In this regard, crude extracts derived from stationary-phase cells of SHH288/phypCstrep, which synthesized Strep-tagged native HypC, revealed only a weak activity band that migrated at the position of Hyd-1, but no such similar activity band was observed in an extract derived from SHH288 co-expressing hypC and hypD (Figure 3B); the levels of Hyd-3 remained similar for both strains, providing an internal loading control. This underscores the preferential maturation of pre-HycE over pre-HyaB by HypC carrying Fe(CN)₂CO (see also Figure 1A).

HypC-HypD and HybG-HypD complexes can be readily isolated from anaerobically cultivated cells (Blokesch et al., 2004; Soboh et al., 2012) and it has been shown using structural analyses (Watanabe et al., 2012) and by native mass spectrometry (Arlt et al., 2021) that both sets of complexes form (1:1) heterodimers. To determine whether the exchange of the conserved histidine residue that is predicted to be important for the interaction with HypD (see Figure 1A; Watanabe et al., 2012; Miki et al., 2020) has an impact on this interaction, we enriched, by affinity chromatography in a single step HybG-HypD, HybG_H52A-HypD, HypC-HypD, and HypC_H51A-HypD complexes from anaerobically grown SHH228 cells. To do this, we took advantage of the StrepII-tag on the chaperones (see section “Materials and Methods”). The resulting complexes were separated by SDS-PAGE and visualized using Coomassie Blue staining (Figure 4). While the native HybG and HypC proteins each could be enriched together with high amounts of HypD and minimal contaminating polypeptides, the mutated chaperone proteins clearly interacted more poorly with HypD. The complexes formed were less-well resolved, the affinity-enriched samples included considerably more contaminating proteins, and, based on densitometric analysis (ImageQuant TL program Cytiva), the apparent stoichiometries were significantly lower than those observed for the respective native chaperone (at least 50% lower for HybG_H52A:HypD and ∼85% lower for HypC_H51A:HypD).
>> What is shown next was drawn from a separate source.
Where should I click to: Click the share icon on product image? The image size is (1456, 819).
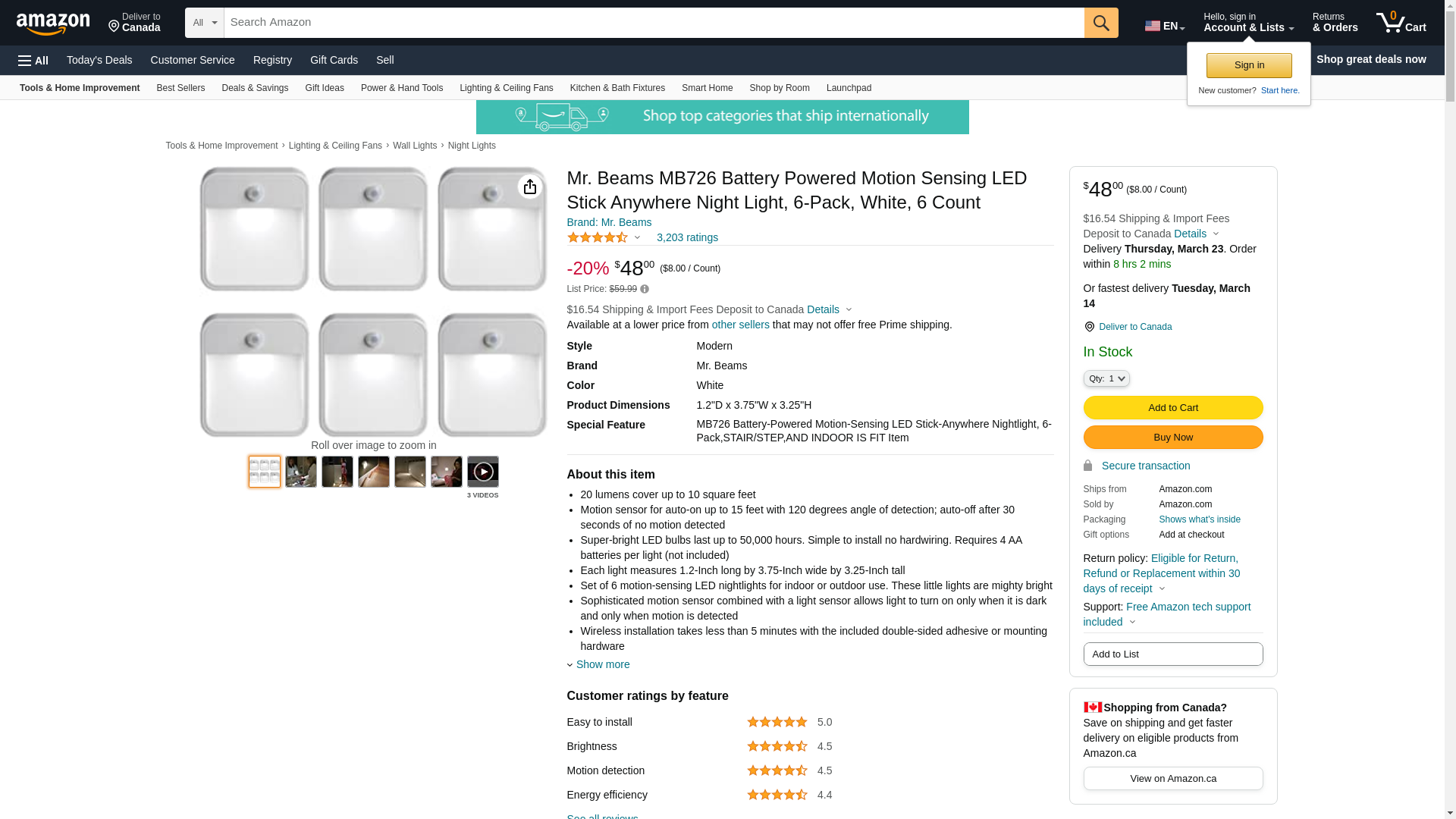tap(530, 187)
Next, we purified separately Strep-tagged native HybG and HybG_H52A, as well as a His-tagged derivative of pre-HycE, the precursor of the Hyd-3 large subunit. These were then used in interactions experiments (see section “Materials and Methods”) to test whether HybG_H52A could form a complex with pre-HycE (Figure 5). The results show that when complexes were allowed to form between His-tagged pre-HycE and Strep-tagged native HybG and the mixture was subsequently separated on a cobalt-charged TALON Superflow agarose column, only low amounts of HybG co-eluted with pre-HycE (Figure 5A). When the same mixture was passed over a Strep-tactin sepharose column, no pre-HycE could be identified to co-elute with Strep-tagged HybG (Figure 5B). In contrast, when the same experiment was repeated with Strep-tagged HybG_H52A, more of the chaperone was shown to co-elute with His-tagged pre-HycE after cobalt-charged TALON agarose chromatography (Figure 5C), and pre-HycE could clearly be identified to co-elute with Strep-tagged HybG_H52A after Strep-tactin sepharose affinity chromatography (Figure 5D).

In a similar experiment performed with Strep-tagged HypC, Strep-tagged HypC_H51A, and His-tagged pre-HycE, native HypC co-eluted strongly with His-tagged pre-HycE (Figure 5E), while HypC_H51A interacted more poorly with pre-HycE (Figure 5F).